# Yhwach vs Whitebeard



## howdy01 (Dec 13, 2015)

The two strongest peeps face off against each other.

IC
100m distance
No knowledge
No restrictions/limitations


----------



## LazyWaka (Dec 13, 2015)

Yhwatch stomps currently.


----------



## howdy01 (Dec 13, 2015)

isn't wb faster, with range as well?


----------



## Sablés (Dec 13, 2015)

On the contrary, Bach is faster (potentially, at least twice as much; mach 2200-5500) and definitely has better range.


----------



## shade0180 (Dec 13, 2015)

Yhwach has the range.. Whitebeard is only slightly faster... 



> Bach is faster (potentially, at least twice as much)

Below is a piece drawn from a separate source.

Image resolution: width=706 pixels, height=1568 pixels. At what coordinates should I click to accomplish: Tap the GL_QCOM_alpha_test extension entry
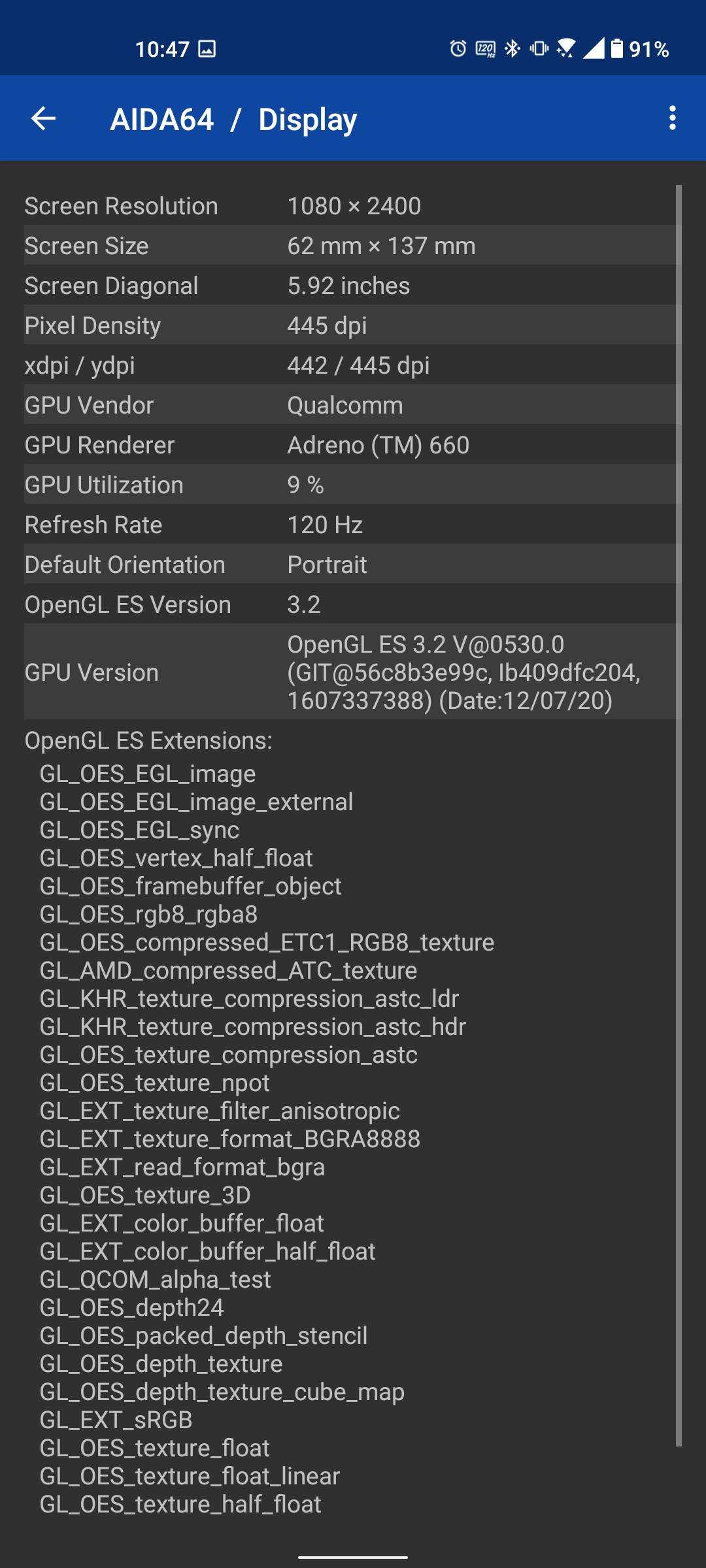tap(156, 1280)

Bleach is mach 4000 now? since when??


----------



## Sablés (Dec 13, 2015)

its in the same blog the tk feat is derived from


----------



## shade0180 (Dec 13, 2015)

Sables link it. 

The only one I remember is the mach 16xx+


----------



## MusubiKazesaru (Dec 13, 2015)

New numbers for Bleach every day


----------



## shade0180 (Dec 13, 2015)

My attention span for bleach is limited.. 


 very very ~ limited.


----------



## Imagine (Dec 13, 2015)

Bach wins.


For now.


----------



## howdy01 (Dec 13, 2015)

so currently no individual in OP can beat yhwach?


----------



## Tapion (Dec 13, 2015)

New feats when he wakes up from his obligatory nap.


----------



## Imagine (Dec 13, 2015)

howdy01 said:


> so currently no individual in OP can beat yhwach?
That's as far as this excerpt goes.